Before New Orleans was American, it was Spanish. Before it was Spanish, New Orleans was French. New Orleans, that most francophile of cities, has the highest per capita consumption of frog legs than any other municipality in the United States. Frog legs are Creole food with a long tradition dating back to before the city's founding in 1718.
The Choctaw Indians ate frogs. They were like Cajuns. They ate anything. Creoles are pickier about what they put in their mouths.
Pierre Guy Bernaise (1703-1765) was fascinated by the effects of inclement atmospheric phenomena on frog legs. He paid colored boys to catch him frogs in the puddles along Marais Street. That’s what the voodoo queen told him to do. She also told him to hang the frog legs on his balcony on nights of the full moon. That’s when the rougarou prowls about.
For reasons all his own, M. Bernaise was looking for a cure for syphyllis. He soon discovered that a bolt of lightning will make a frog legs twitch. Even if the frog is dead. Even if the legs are disconnected from the body. Even if they’re skinned. Could be this be the cure M. Bernaise was looking for?
He was Creole Ben Franklin, and it was the Creole in him made M. Bernaise test if it would still work if the frog legs are battered. It worked. They came out perfectly medium rare and crispy in the best parts.
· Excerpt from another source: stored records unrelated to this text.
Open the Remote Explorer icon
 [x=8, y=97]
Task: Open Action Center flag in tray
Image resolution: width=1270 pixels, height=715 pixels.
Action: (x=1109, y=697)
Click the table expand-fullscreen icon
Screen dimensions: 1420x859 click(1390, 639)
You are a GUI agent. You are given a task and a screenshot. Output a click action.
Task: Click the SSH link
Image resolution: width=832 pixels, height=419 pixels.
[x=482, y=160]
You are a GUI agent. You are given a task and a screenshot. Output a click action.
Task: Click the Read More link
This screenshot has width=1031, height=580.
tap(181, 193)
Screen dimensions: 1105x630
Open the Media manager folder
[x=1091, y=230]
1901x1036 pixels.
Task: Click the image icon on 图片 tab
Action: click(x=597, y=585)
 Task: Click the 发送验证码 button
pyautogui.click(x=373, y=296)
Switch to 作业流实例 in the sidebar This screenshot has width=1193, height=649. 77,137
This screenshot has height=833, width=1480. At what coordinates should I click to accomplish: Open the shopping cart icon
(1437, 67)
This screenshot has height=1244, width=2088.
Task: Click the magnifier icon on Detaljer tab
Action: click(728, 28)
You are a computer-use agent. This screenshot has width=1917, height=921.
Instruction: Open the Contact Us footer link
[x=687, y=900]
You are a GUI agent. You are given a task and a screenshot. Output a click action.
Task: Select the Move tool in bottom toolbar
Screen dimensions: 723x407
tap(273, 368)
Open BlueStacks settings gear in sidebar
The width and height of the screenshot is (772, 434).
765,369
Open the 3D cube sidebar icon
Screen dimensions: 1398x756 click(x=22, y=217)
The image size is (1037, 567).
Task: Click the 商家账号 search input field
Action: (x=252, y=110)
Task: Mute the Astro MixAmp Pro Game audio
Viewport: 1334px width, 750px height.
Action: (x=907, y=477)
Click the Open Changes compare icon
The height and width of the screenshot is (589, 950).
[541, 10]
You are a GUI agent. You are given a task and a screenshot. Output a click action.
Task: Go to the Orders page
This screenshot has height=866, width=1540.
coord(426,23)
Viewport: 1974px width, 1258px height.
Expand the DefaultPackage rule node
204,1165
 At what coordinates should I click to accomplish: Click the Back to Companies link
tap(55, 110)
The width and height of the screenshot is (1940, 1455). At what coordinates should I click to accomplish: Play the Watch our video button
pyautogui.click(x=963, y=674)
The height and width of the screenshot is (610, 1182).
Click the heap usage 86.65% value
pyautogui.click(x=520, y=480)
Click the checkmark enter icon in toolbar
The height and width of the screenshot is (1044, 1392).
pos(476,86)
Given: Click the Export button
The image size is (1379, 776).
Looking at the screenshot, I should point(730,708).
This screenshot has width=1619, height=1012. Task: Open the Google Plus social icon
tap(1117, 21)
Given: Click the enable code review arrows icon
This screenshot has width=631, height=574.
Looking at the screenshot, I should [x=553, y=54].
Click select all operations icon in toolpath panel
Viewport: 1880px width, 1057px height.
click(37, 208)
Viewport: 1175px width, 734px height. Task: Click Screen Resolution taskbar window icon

M. Bernaise, who the Americans called Mr. Benny, used the cast iron bannister of his Dauphine Street balcony to attract lightning. He strung pairs of frog legs dusted in cornmeal all along the bannister like bunting. When lightning struck they snapped like crawfish when you first put them in the water. They were perfectly cooked.
Because of his experiments using electricity in food preparation, Pierre Guy Bernaise is credited with being the inventor of the electric range. Early on, chefs at Gallatoire’s tried to replicate this method of frog leg preparation but the Gallitoire’s balcony has too much zinc in it to conduct more than a sporadic charge.
M. Bernaise’s original house on Dauphine Street burned down so he moved further Downtown, settling on Craps Street. He tried to replicate his results on Craps Street, but it didn’t work. Maybe it was the pickle factory next door that seemed to attract all the lightning.
It wasn’t until two hundred years later that somebody repeated M. Bernaise’s experiments and figured out how to perfectly cook frog legs in the same manner. Availability is limited.